━━━ SUPPLIED RECORDS ━━━

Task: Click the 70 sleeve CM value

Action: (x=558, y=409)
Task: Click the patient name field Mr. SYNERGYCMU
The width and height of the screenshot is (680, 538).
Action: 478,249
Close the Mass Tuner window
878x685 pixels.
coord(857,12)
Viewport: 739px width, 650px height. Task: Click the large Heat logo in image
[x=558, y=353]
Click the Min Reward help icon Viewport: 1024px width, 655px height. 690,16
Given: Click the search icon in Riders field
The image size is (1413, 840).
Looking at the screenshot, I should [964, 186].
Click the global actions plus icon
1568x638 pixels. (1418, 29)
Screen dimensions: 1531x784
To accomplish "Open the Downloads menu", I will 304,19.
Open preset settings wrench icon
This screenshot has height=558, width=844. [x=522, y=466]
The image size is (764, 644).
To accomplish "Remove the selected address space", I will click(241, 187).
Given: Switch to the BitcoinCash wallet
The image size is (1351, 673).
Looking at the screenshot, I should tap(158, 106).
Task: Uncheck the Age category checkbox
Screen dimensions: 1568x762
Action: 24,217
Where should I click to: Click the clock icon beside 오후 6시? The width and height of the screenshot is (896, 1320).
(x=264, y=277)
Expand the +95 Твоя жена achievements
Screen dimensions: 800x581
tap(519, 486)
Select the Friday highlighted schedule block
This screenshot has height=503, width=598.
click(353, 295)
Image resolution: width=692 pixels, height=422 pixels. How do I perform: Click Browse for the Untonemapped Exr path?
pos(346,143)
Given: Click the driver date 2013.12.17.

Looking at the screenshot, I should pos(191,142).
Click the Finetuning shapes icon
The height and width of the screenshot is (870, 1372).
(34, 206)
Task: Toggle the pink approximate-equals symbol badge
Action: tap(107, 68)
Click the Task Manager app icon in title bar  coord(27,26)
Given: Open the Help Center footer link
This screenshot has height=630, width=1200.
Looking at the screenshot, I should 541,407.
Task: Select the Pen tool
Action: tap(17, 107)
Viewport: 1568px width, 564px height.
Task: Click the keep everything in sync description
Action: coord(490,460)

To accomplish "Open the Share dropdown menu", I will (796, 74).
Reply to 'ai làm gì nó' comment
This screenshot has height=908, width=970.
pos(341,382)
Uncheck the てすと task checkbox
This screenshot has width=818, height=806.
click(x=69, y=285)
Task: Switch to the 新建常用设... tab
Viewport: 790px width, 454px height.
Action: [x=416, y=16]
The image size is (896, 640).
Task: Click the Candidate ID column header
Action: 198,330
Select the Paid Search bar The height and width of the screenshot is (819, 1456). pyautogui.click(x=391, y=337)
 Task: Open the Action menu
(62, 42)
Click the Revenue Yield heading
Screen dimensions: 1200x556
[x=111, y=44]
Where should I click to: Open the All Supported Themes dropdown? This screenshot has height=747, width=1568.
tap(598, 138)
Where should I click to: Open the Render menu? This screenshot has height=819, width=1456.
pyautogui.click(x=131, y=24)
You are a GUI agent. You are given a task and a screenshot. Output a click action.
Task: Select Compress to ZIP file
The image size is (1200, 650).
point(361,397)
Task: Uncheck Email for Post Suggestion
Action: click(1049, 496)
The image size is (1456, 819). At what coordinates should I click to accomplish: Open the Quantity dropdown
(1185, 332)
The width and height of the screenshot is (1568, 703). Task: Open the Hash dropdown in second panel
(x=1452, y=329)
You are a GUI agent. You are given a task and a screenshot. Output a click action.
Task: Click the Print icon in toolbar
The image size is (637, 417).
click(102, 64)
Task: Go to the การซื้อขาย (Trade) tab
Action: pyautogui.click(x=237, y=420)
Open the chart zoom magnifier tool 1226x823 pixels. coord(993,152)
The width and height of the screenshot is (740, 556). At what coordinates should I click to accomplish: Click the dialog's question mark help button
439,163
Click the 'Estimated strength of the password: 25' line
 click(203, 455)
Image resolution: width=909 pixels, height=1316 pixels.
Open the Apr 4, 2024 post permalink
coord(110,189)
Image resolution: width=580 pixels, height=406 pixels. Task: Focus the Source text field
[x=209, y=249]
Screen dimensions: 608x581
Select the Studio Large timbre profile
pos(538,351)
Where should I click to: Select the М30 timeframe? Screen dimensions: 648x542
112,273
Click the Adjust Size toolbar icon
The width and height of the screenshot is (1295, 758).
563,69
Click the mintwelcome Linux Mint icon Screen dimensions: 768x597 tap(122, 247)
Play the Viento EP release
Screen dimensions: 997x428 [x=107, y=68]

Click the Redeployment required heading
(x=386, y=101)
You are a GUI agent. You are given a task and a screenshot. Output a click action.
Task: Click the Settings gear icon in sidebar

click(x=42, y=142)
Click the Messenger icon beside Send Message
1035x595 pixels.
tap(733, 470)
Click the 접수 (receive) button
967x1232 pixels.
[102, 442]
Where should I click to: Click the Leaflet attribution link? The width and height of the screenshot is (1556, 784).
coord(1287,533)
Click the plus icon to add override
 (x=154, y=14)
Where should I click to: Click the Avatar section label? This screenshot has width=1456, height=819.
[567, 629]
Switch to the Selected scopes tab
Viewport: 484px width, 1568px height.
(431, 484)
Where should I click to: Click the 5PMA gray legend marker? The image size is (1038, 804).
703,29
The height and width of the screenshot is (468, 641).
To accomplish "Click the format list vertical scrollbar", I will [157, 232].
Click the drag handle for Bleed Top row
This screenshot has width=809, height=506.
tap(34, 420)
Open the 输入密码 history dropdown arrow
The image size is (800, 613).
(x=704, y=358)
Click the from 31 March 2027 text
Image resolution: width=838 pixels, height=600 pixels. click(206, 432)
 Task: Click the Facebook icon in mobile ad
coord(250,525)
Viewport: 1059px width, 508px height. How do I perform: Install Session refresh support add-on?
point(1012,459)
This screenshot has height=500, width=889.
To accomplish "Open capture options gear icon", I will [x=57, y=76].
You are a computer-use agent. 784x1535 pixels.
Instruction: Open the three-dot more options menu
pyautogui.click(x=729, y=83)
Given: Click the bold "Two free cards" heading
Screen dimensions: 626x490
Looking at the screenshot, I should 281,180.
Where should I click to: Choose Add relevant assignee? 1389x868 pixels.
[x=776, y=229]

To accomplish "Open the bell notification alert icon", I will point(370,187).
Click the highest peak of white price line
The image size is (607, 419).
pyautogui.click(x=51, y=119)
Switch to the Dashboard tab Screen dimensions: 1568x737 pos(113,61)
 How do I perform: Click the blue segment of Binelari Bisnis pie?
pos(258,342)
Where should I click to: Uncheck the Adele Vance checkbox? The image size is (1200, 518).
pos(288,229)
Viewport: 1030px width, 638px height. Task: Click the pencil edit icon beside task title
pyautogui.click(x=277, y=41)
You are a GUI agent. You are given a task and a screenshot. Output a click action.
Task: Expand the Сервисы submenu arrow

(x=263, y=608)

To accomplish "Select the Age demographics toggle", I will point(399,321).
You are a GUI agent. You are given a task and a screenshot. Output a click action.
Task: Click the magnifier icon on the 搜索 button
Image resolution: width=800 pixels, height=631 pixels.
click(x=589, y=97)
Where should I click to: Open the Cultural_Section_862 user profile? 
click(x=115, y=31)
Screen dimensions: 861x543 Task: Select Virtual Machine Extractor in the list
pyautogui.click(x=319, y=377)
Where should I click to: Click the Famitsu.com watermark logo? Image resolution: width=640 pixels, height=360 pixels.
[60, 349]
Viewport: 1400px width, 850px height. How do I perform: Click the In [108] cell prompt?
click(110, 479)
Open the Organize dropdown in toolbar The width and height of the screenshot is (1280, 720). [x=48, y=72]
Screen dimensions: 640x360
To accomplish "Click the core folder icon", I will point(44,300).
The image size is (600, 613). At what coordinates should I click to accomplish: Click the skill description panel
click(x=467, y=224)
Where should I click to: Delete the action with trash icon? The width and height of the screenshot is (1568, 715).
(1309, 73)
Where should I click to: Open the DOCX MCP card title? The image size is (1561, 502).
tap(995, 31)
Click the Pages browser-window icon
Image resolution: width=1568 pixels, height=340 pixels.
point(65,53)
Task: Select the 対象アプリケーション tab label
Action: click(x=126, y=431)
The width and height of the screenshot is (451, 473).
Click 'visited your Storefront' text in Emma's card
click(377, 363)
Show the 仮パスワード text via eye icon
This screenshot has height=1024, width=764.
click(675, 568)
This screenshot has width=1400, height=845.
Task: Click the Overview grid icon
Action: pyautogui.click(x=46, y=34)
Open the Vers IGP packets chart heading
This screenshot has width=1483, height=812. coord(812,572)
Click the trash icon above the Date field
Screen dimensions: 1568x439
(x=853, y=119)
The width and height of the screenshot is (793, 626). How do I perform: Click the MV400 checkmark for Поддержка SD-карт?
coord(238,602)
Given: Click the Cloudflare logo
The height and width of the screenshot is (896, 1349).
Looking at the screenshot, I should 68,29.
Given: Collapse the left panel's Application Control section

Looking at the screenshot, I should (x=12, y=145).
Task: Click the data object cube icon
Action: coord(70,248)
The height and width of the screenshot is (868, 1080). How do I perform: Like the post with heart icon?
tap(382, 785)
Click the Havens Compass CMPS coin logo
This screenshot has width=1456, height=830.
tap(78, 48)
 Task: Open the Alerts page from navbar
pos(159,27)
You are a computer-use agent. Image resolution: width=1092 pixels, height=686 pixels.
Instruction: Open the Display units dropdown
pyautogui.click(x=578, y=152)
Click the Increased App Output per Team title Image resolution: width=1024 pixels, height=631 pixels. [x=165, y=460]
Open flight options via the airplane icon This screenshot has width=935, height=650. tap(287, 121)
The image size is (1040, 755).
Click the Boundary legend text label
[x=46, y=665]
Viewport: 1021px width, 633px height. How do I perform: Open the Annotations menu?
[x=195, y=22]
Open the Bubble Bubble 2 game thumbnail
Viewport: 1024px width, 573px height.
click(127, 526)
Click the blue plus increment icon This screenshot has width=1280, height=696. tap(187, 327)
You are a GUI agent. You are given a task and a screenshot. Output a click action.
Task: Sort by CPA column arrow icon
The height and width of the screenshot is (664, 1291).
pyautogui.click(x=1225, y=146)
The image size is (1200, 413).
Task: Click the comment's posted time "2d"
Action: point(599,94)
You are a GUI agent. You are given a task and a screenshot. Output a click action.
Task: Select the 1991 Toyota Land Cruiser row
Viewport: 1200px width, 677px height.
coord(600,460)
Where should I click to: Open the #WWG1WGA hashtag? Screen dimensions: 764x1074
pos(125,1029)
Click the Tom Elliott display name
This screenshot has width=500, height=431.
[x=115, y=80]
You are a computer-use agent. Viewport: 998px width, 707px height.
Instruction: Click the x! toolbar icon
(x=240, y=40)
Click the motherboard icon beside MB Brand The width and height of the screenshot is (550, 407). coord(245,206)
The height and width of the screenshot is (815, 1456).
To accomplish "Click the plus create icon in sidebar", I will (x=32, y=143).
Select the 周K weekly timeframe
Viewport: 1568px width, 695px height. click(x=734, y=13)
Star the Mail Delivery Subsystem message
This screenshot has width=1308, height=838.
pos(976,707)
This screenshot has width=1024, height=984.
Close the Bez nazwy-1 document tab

━━━

TASK → Check each line of the records above for the word "name", then give the number of lines that have it, with no other words.

COMPLETED TASK → 2